There
I was, in a military hotel-thus named because the first of the
kind emerged to cater to the carnivorous needs of Tamils that
had enlisted in the army and were back home on furlough, in what
was then primarily herbivore territory (a status that has since
changed; Tamil Nadu boasts the highest per capita consumption
of fish, among all states, in India)-engaged in the complex tossing
up required to decide between fried rabbit and roast quail (I
eventually went with the safe option, both) when I heard a group
that had just come in, and occupied the next table, place its
order.
"Rendu fish fry, rendu gobi manchurian
......" (Two fried fish, two gobi manchurian)
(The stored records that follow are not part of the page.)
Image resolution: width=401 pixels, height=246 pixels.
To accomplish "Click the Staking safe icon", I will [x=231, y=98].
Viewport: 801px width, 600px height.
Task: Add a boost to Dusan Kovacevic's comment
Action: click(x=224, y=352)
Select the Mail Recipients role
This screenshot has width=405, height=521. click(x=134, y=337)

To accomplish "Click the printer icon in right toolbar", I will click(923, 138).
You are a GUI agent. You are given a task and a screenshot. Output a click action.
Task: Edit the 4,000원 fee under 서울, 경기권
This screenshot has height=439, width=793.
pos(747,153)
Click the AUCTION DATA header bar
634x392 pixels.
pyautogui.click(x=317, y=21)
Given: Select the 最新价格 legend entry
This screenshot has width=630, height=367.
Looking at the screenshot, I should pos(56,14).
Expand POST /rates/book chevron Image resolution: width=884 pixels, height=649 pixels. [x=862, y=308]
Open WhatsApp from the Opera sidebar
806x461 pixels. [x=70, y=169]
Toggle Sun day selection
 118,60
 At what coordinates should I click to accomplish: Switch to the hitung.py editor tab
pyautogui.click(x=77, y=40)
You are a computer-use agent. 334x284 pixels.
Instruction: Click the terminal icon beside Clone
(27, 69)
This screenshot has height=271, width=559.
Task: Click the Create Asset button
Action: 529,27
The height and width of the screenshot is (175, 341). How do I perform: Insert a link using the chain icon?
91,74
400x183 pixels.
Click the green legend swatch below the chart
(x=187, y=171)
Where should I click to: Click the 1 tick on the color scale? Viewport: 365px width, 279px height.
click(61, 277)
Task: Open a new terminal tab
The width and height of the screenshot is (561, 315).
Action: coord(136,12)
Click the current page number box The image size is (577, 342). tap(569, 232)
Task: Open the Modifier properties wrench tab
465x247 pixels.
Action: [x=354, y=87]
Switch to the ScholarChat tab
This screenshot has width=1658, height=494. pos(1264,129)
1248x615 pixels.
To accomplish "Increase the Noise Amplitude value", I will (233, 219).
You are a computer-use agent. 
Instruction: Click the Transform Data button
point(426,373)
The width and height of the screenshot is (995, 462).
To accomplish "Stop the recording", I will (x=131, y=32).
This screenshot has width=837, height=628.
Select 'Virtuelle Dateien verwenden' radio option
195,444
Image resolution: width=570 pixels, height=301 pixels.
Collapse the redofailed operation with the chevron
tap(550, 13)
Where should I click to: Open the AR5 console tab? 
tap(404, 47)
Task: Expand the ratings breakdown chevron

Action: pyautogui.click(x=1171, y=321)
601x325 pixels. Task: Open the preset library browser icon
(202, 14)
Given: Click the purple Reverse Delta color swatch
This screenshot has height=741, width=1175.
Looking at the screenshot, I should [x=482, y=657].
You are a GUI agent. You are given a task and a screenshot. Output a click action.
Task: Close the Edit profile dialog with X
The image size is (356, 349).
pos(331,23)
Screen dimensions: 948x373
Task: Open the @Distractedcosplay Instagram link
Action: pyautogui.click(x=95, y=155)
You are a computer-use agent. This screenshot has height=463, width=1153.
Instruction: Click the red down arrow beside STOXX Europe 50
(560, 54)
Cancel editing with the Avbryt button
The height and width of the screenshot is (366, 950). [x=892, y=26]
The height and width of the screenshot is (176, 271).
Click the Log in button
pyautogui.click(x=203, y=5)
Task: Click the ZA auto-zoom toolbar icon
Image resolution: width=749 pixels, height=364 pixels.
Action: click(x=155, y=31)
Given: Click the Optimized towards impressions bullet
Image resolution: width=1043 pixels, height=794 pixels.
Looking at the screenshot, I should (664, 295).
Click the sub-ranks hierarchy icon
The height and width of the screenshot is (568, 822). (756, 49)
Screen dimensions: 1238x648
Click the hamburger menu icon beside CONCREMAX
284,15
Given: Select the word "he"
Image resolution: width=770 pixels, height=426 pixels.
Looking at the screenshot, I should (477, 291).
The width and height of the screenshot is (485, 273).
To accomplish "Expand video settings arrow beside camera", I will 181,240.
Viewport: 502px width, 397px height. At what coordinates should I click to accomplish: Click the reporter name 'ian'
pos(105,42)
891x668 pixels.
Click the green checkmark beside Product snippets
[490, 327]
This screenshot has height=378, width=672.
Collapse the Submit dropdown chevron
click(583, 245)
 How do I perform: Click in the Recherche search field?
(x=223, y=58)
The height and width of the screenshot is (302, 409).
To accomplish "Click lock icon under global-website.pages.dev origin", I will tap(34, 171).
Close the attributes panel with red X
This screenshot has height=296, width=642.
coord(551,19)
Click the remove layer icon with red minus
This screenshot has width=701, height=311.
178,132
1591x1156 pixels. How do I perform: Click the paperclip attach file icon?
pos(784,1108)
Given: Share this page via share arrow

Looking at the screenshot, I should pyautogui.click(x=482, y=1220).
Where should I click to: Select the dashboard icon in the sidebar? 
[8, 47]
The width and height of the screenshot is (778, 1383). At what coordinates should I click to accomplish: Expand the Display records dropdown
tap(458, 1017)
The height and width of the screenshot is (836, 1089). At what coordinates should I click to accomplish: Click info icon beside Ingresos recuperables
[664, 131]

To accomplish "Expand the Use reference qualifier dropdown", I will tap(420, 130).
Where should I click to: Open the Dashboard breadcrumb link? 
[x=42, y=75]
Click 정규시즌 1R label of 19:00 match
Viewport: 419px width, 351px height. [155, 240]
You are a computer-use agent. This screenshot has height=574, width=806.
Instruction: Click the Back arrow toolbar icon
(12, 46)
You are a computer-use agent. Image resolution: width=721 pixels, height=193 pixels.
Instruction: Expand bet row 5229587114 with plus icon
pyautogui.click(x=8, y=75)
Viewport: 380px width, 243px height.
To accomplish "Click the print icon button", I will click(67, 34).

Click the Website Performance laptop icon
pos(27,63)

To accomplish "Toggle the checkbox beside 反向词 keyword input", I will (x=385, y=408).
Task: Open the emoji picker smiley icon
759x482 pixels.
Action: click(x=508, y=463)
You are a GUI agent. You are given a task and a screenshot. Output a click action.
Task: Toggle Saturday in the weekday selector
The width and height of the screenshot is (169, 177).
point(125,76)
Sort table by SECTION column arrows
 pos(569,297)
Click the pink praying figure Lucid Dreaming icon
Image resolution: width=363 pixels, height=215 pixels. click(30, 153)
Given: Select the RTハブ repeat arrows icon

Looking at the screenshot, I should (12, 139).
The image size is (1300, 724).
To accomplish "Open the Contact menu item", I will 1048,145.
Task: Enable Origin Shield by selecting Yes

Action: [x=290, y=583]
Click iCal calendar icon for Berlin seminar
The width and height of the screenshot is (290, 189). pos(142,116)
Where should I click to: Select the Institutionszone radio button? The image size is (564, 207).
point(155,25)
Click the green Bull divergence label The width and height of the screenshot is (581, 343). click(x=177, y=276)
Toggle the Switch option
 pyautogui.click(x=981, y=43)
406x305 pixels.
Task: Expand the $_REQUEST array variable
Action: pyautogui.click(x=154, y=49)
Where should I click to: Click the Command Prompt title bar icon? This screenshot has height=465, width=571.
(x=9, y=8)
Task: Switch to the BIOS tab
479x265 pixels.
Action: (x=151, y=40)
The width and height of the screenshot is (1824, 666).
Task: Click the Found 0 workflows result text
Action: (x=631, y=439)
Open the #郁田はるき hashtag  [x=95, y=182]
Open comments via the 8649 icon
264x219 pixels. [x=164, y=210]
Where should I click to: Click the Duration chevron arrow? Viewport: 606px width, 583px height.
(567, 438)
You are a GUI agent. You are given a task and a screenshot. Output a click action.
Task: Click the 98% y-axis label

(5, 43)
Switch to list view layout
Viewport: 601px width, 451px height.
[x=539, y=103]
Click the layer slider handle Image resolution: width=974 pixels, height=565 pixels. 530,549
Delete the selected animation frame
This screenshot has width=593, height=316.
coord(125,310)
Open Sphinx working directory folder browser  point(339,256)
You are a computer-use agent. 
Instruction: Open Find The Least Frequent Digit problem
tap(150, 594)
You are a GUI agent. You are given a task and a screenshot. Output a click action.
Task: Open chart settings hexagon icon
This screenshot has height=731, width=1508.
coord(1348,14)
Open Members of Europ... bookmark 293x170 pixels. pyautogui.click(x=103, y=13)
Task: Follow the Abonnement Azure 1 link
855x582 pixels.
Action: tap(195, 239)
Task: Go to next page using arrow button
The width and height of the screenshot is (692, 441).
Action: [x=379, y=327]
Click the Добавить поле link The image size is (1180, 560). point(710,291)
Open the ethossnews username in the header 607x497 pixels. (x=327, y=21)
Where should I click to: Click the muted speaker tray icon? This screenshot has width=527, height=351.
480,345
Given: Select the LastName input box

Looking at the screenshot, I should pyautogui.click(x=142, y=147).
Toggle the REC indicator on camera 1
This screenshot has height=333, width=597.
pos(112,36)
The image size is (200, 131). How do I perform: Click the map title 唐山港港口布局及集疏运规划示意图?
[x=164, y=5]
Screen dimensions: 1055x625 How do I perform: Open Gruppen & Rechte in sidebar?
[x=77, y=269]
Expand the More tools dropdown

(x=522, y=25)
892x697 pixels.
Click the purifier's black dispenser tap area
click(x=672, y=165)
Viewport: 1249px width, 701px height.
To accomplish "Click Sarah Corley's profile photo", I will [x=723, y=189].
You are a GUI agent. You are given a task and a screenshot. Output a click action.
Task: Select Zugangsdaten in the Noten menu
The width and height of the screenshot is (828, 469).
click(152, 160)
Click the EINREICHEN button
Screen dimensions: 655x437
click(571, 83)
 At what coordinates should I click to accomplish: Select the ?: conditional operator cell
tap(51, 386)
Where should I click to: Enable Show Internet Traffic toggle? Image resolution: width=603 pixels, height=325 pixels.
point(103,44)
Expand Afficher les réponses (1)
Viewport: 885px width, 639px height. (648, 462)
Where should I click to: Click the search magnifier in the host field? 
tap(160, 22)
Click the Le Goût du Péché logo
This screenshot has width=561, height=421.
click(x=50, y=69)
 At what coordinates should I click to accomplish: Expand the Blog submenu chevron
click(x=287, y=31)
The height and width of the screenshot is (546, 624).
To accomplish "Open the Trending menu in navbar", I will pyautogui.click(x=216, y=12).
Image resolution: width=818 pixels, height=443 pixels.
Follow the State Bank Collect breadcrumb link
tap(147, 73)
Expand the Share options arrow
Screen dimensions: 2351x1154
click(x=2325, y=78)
Now, gobi manchurian (we will come to what
exactly this exotic sounding dish is in a while) is not exactly
the kind of thing you'd expect to find in a military hotel, or
a Chettinad (specialising in the fiery cuisine of the Chettiars,
a Tamil sub-community) restaurant. Yet, over the course of a week
in December, the only time of the year Chennai is inhabitable-
reasons for: the weather, which is balmy, a Carnatic music and
dance festival, some 3,000 concerts in the span of a month; reasons
against: hordes of descending non-resident Indians, which means
crowds everywhere -that is exactly what I found. Chennai is no
longer about filter-coffee and mysore pak (a sweetmeat made from
flour, dollops of clarified butter and a healthy helping of sugar);
it is about gobi manchurian, a fixture in menus of restaurants
across the city, even in those that largely subscribe to the idli-dosa
ideology.
Gobi manchurian is nothing but cauliflower,
slathered with spices, deep fried, then served dry or in a gravy
(see How To Make Gobi Manchurian). It emerged on the culinary
firmament sometime in the late 1980s or early 1990s, in Bangalore.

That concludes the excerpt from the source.